November 1, of course, used to be — well, it still is, technically, but few have any reason to pay it heed anymore — the start of the pheasant season on Long Island. Warm early fall days spent beating a field of wild brush to flush pheasants was one of the great pastimes I’ve ever known.
And March 15 used to be the official end of the winter off season for fishermen. Many people looked forward to the start of flounder season more than any other opener for the year, both for the sake of shaking off the cabin fever on the banks of the Shinnecock Canal or the Montauk docks, as well as for the mouth-watering thoughts of fried flounder lunches soon to come.
Flounder season will open this year on April 1, sure enough, but scoffs are all you would hear from most anyone you asked where to try your luck.

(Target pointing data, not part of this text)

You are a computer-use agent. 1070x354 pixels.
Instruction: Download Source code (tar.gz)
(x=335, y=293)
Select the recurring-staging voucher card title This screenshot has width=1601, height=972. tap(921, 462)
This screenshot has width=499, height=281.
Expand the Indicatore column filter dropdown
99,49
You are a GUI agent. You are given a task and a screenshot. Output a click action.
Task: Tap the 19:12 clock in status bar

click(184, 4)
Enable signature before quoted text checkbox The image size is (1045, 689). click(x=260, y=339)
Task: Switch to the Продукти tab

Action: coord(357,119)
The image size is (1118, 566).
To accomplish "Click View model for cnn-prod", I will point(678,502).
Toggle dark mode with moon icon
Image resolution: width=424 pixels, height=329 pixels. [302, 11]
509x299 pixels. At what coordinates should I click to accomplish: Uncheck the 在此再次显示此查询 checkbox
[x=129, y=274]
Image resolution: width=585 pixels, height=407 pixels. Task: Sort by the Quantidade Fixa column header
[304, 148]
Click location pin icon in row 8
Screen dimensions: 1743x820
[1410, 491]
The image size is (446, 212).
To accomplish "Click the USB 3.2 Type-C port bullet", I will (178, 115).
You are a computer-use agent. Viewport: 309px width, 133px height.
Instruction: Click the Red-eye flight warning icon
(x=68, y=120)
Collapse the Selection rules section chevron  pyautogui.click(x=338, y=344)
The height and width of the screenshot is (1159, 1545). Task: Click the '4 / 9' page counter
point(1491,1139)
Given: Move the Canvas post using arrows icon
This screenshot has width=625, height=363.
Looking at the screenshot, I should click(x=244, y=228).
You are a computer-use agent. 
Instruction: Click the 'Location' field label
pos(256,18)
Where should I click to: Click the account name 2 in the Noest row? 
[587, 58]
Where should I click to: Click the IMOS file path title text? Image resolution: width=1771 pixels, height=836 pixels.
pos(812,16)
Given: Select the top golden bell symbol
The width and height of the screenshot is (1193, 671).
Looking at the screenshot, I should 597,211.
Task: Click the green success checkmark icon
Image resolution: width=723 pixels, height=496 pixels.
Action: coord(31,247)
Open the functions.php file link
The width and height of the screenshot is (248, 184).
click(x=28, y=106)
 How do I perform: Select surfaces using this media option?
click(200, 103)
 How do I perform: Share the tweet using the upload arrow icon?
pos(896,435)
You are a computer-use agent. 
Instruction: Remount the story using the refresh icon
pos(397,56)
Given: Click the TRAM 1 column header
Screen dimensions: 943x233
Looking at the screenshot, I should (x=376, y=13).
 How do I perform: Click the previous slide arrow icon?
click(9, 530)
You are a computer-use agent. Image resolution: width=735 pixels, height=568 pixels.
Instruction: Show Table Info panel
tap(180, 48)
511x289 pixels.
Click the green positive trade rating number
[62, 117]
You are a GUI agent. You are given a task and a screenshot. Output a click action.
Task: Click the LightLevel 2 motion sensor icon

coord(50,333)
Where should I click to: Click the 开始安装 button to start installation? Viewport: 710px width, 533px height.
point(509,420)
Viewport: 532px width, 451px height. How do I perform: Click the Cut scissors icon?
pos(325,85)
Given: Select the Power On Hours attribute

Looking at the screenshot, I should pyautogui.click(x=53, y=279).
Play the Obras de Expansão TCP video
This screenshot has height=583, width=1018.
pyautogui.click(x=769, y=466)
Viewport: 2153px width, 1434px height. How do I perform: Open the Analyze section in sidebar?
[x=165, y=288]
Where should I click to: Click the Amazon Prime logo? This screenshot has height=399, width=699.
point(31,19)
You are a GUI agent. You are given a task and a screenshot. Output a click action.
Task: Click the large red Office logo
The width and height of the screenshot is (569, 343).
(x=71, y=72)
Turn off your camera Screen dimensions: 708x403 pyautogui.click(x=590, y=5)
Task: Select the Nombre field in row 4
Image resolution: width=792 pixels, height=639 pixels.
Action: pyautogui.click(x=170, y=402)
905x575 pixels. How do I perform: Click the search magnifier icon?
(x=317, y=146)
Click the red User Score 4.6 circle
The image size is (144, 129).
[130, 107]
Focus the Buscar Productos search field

Pheasant hunting will certainly never return to the South Fork because the fields we used to patrol are now vanished beneath manicured lawns and McMansions — the fall of my senior year in high school, our favorite march was through the field that is now Ira Rennert’s 60-something acre estate and obnoxiously sized house.
But there is still a glimmer of hope that someday the flounder will return. Nobody seems quite sure of what caused their precipitous decline, and therefore what might speed their return. All we know is that anglers are certainly not keeping that good fish down.
If you go to down to the docks, wherever you are, catch ’em up. See you out there.
A few weeks ago, I pleaded with anglers to please share their reflections on the striped bass fishery with the Atlantic States Marine Fisheries Commission, as they work on finalizing the latest addendum to the striper management plan, to guide striped bass management in the coming decade.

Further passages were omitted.